● WHAT IS EXPECTED
Return the lines of the data below without any alteration, from the line containing "The width and" through the final line of the data, both included. Omit the pictures from your answer.
----- GIVEN RECORDS
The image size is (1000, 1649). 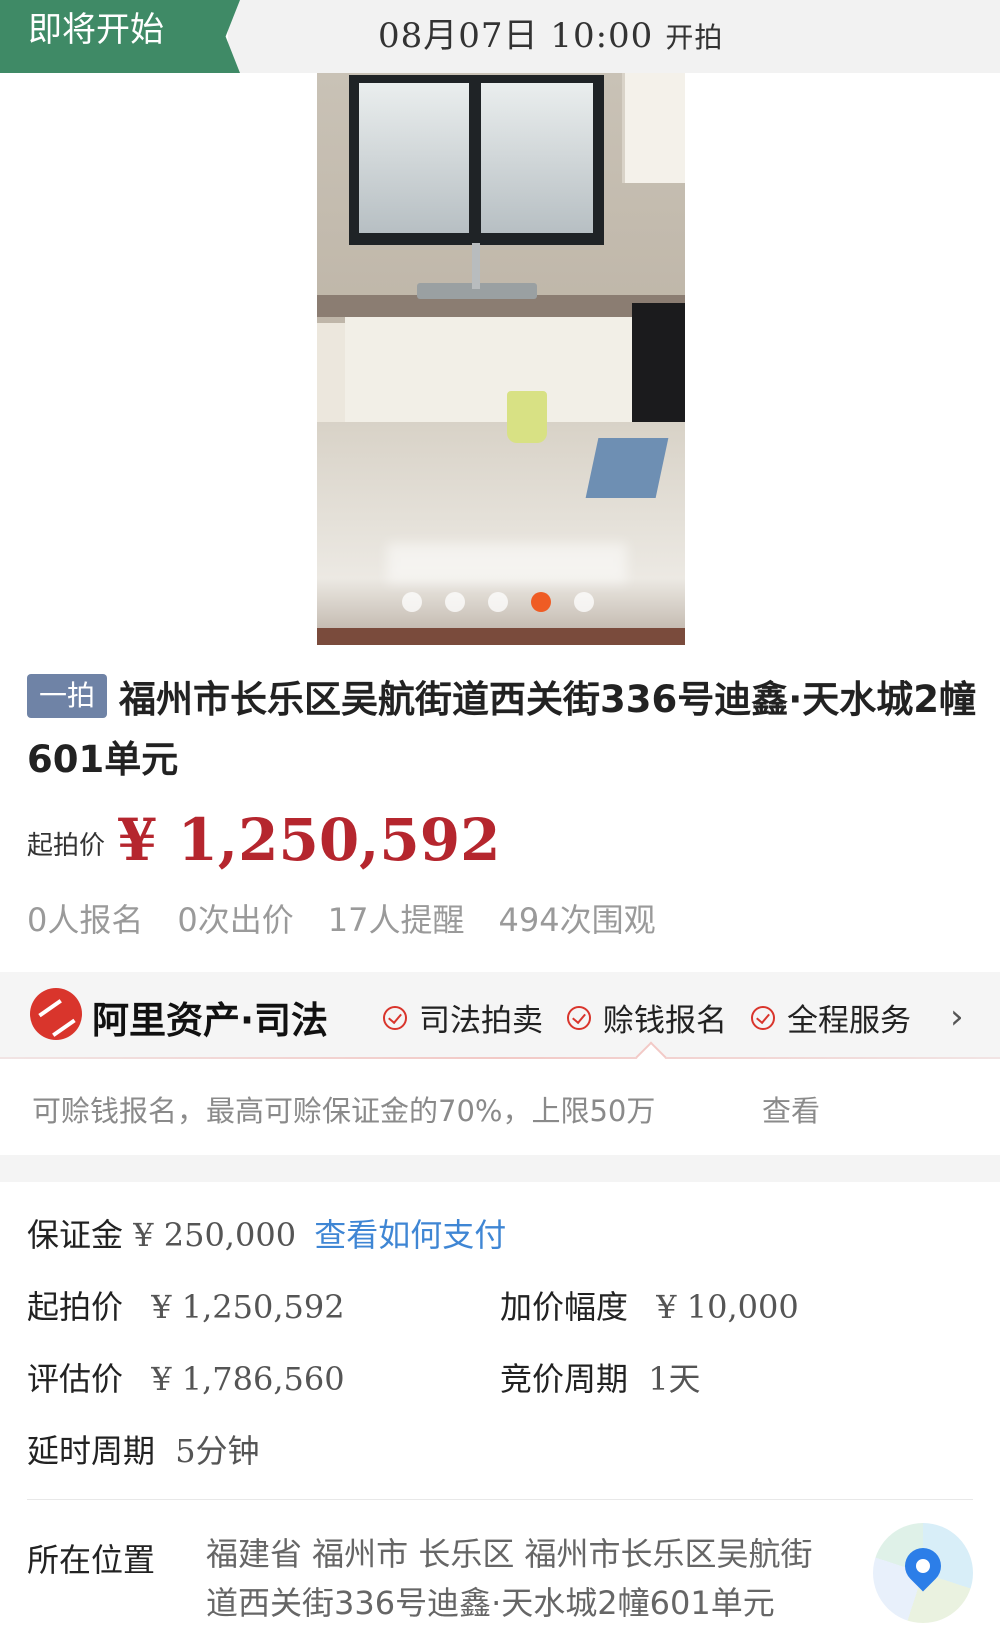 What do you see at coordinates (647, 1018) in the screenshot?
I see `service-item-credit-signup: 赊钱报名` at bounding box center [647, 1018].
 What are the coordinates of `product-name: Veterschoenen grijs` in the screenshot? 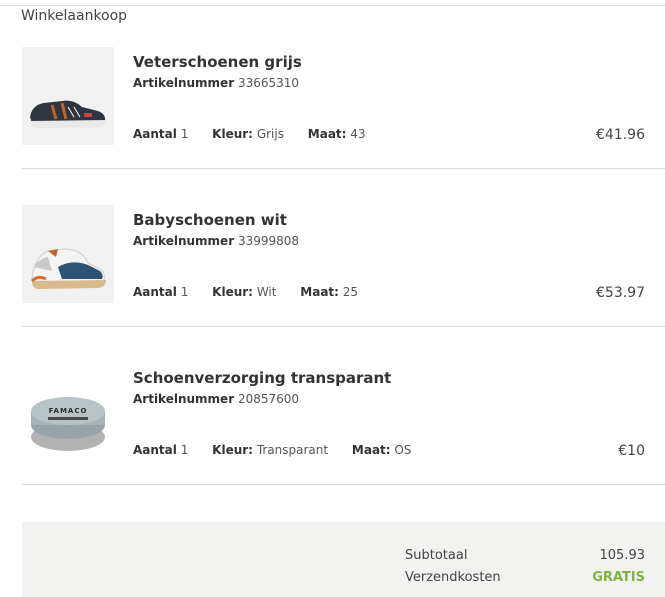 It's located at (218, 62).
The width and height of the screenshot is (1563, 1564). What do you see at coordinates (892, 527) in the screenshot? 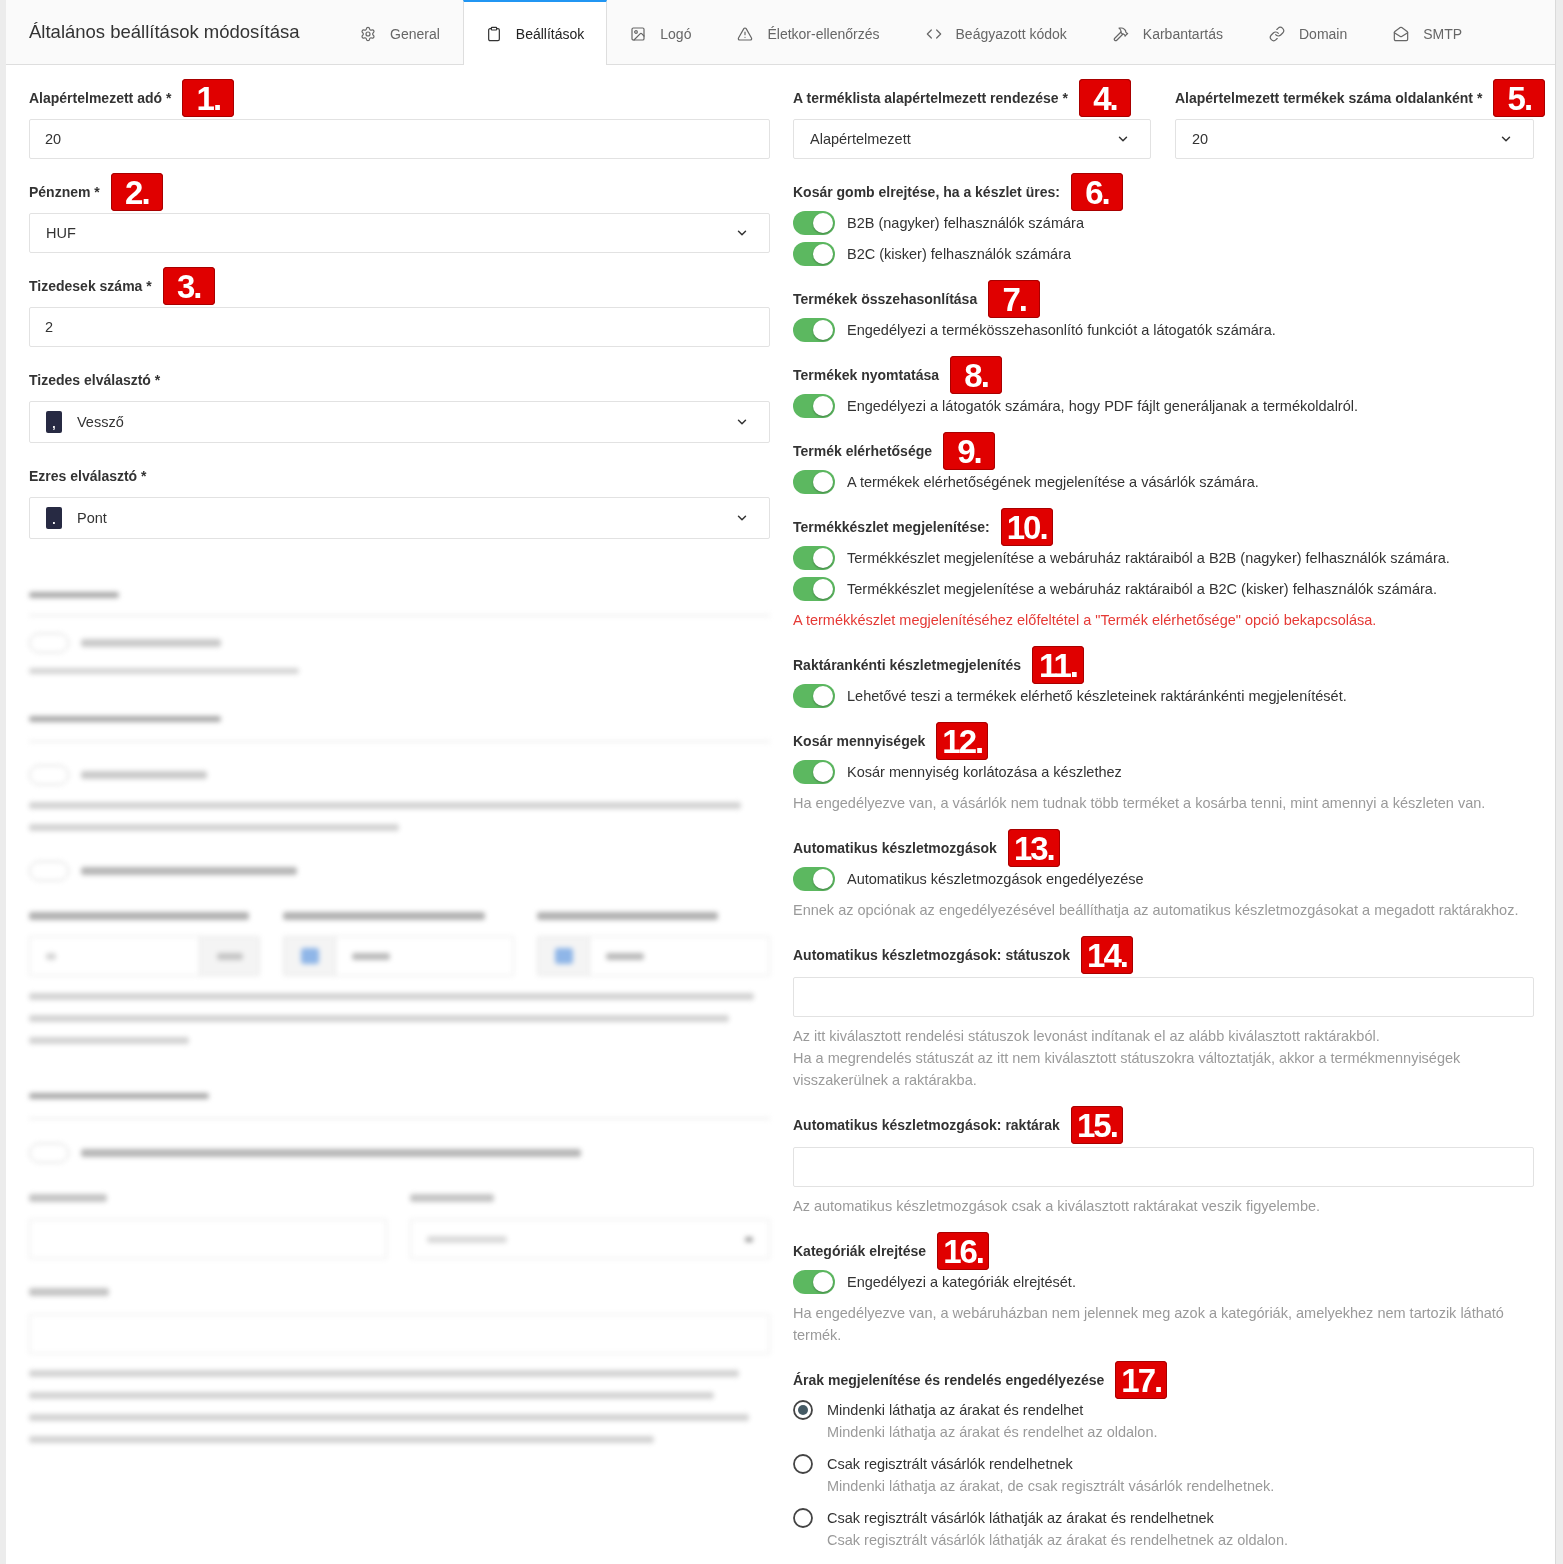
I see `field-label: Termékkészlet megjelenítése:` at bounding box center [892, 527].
----------
● RESPONSE FOR THIS EXERCISE
The width and height of the screenshot is (1563, 1564). What do you see at coordinates (892, 527) in the screenshot? 
I see `field-label: Termékkészlet megjelenítése:` at bounding box center [892, 527].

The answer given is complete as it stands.